● **PROBLEM**:
Whenever a line below holds the word "blue", copy that line.
-------------------------
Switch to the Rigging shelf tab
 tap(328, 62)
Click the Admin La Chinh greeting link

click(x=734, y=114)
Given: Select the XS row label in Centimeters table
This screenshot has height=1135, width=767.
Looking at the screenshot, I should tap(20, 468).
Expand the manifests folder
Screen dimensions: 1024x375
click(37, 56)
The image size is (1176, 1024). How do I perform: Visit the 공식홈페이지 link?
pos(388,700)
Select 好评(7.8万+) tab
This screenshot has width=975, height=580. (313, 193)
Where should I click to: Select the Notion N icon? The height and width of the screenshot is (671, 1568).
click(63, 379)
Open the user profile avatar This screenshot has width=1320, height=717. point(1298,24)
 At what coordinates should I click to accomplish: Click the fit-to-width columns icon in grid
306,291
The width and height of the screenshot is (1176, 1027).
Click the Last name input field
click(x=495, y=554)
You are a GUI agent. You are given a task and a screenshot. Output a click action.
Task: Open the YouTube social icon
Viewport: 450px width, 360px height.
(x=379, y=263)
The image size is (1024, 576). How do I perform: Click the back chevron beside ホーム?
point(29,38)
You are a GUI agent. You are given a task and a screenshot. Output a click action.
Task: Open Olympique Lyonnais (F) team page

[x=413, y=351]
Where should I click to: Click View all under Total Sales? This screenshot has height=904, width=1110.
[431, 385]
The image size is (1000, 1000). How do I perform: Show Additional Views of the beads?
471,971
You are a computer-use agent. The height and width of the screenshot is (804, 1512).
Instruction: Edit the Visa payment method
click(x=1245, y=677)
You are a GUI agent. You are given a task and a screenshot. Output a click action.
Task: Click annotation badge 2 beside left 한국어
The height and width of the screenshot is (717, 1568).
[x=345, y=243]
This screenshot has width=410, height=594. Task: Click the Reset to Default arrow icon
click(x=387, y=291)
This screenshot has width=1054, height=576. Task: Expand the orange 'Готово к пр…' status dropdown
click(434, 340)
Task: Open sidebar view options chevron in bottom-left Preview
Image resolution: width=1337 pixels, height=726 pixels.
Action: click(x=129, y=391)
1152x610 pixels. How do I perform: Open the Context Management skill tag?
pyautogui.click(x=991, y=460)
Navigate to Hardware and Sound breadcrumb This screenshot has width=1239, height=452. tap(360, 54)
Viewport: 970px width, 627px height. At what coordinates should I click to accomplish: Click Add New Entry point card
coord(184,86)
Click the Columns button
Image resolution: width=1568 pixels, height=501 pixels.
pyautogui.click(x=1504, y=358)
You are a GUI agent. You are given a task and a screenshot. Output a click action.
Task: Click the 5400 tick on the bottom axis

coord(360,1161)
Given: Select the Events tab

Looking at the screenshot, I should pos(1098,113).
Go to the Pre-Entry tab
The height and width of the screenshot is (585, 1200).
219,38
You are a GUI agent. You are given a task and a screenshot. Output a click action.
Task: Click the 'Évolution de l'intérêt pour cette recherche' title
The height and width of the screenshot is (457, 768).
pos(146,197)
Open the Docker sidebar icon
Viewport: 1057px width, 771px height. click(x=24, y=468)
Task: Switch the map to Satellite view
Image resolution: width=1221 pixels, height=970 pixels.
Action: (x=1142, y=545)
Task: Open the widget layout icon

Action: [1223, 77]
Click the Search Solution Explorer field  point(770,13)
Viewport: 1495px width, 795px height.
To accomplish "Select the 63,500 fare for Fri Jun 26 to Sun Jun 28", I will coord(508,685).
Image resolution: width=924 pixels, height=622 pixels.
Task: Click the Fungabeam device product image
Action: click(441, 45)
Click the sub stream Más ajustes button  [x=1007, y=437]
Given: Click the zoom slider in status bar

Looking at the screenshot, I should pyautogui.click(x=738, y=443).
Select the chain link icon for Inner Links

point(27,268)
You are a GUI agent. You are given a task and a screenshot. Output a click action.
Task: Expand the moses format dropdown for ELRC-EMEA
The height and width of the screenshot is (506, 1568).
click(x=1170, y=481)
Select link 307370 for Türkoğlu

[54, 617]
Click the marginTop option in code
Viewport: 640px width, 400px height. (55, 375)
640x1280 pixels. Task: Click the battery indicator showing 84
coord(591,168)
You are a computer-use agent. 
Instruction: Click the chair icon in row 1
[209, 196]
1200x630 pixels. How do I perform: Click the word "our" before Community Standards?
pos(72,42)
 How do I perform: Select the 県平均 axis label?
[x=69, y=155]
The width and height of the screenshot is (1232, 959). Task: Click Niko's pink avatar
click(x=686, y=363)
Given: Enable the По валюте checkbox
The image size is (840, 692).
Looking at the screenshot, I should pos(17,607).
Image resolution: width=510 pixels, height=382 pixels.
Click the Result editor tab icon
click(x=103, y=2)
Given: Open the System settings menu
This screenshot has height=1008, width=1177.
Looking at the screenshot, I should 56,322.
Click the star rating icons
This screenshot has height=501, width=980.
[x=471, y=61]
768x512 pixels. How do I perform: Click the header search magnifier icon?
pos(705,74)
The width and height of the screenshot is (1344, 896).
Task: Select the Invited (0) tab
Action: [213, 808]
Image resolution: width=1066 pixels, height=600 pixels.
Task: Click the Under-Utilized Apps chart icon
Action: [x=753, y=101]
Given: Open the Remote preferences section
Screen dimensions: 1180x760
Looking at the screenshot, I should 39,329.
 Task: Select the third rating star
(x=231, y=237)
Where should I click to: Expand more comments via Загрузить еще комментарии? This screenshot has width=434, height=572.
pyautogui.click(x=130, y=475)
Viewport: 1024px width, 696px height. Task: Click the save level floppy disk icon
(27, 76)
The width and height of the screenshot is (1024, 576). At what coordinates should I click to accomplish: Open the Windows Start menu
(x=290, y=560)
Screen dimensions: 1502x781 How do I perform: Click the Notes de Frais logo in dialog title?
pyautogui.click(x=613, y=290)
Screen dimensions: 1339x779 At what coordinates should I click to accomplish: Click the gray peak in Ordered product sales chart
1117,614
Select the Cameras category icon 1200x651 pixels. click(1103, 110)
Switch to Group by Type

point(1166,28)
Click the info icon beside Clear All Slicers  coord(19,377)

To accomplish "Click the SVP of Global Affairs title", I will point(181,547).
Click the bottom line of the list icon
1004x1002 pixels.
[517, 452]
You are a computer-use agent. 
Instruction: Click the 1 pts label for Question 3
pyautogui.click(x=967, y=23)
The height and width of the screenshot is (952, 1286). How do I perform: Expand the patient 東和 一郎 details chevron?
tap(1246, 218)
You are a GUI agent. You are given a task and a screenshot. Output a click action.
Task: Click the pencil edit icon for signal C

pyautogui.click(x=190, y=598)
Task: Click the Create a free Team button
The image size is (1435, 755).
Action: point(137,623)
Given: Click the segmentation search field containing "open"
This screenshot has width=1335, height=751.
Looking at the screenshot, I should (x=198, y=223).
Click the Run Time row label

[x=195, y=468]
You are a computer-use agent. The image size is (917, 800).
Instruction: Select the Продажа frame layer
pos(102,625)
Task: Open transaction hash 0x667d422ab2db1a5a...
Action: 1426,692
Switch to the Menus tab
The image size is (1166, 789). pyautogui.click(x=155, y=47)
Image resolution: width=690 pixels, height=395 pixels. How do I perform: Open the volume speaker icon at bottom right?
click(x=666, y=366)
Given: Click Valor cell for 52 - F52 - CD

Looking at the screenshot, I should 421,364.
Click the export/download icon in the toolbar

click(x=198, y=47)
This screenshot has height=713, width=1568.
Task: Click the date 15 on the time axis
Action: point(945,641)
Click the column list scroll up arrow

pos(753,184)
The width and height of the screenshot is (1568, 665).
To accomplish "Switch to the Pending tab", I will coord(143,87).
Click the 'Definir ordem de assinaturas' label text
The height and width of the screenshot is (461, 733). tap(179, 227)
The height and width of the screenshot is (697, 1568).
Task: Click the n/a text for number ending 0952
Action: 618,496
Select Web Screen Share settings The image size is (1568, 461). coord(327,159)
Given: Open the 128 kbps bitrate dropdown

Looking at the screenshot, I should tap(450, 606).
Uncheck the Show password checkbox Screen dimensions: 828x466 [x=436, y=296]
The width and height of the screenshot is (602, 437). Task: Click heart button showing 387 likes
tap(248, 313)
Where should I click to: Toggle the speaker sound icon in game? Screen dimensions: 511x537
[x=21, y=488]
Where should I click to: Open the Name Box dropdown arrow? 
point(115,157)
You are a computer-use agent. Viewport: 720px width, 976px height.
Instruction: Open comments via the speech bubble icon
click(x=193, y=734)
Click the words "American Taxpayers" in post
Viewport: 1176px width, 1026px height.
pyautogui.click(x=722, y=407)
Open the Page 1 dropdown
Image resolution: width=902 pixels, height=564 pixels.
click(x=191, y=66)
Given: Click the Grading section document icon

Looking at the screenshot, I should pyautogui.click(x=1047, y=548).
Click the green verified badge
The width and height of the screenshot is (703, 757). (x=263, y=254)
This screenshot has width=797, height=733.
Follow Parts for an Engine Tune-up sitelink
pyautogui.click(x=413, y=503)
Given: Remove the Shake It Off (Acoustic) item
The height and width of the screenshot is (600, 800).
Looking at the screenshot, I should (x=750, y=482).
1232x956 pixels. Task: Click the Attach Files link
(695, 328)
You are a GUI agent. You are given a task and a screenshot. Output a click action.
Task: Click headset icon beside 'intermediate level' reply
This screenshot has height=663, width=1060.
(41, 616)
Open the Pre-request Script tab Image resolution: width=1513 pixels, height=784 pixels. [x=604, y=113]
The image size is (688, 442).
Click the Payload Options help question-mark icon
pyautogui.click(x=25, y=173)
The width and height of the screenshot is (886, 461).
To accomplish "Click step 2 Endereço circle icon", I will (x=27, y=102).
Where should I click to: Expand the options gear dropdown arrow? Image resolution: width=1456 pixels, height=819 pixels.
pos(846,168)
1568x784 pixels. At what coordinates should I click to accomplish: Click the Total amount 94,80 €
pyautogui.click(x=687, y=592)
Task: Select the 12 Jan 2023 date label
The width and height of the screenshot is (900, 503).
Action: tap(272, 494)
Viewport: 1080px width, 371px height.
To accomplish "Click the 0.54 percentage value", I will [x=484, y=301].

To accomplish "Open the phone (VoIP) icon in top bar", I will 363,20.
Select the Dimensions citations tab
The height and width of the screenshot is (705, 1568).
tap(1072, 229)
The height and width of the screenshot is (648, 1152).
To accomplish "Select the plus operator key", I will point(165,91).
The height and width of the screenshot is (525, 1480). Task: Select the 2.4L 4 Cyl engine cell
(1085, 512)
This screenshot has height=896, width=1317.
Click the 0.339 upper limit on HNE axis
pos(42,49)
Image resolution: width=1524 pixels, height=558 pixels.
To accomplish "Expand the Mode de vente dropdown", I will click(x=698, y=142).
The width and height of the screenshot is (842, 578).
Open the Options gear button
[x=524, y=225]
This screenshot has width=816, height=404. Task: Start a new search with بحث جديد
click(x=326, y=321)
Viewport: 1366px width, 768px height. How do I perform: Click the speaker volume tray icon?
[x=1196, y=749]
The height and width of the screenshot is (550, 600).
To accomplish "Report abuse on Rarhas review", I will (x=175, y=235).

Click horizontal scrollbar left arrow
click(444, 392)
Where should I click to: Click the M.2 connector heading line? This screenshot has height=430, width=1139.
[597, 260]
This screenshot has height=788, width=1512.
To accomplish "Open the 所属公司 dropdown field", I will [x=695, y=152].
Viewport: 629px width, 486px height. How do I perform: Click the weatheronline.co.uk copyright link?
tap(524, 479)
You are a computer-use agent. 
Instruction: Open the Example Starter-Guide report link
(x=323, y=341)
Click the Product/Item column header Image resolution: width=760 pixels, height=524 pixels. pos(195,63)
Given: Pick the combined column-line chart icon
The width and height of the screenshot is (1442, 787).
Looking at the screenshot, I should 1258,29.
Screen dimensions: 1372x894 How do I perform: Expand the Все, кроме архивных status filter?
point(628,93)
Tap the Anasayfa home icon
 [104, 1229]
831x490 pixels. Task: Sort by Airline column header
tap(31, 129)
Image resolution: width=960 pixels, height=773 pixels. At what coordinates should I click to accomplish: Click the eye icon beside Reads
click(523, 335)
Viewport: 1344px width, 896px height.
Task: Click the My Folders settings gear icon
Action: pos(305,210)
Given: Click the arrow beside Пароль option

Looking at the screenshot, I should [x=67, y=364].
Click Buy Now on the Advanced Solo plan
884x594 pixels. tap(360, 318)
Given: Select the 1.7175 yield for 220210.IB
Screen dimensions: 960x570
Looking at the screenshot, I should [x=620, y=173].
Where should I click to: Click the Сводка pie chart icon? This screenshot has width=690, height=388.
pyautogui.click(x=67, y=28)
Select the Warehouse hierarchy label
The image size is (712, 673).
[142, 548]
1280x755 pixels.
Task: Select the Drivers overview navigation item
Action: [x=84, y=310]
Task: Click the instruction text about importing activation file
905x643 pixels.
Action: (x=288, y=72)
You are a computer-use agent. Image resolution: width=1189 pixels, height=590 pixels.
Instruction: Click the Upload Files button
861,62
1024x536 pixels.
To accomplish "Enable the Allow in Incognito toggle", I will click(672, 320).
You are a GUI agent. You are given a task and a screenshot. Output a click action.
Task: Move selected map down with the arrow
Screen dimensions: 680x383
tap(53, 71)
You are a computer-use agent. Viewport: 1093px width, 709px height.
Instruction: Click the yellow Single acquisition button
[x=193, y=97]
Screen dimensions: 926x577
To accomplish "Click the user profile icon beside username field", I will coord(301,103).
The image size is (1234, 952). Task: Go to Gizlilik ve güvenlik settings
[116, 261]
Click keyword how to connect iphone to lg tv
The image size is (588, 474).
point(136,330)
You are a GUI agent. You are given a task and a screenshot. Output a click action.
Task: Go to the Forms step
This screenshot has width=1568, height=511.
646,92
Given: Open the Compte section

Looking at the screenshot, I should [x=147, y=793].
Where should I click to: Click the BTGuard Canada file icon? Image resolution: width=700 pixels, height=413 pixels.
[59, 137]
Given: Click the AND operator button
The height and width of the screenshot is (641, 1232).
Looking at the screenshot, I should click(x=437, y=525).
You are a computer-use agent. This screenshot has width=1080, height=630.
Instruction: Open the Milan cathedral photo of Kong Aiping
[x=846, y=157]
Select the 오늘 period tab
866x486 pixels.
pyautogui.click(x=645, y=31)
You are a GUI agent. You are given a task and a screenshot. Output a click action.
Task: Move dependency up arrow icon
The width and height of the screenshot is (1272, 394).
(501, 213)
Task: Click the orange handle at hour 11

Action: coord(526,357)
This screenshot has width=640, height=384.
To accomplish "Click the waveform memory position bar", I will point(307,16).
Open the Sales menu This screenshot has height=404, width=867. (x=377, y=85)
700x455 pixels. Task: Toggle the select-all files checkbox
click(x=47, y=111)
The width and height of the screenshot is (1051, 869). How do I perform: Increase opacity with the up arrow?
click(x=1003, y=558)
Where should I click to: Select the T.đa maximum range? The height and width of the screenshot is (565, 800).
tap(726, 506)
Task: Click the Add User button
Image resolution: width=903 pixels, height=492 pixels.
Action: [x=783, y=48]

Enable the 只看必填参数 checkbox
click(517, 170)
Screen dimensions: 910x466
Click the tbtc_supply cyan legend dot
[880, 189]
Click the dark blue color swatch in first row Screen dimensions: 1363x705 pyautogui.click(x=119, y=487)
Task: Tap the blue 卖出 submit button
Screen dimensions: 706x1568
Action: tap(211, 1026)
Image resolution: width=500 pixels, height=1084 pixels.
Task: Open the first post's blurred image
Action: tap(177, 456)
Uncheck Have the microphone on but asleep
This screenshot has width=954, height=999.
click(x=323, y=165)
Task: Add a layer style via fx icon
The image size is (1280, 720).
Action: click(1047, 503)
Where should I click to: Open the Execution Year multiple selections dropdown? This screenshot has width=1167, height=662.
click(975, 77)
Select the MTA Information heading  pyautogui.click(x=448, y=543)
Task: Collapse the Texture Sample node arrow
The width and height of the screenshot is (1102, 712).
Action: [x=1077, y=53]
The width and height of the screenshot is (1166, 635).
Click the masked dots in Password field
-------------------------
● **RESULT BELOW**:
Click the dark blue color swatch in first row Screen dimensions: 1363x705 pyautogui.click(x=119, y=487)
Task: Tap the blue 卖出 submit button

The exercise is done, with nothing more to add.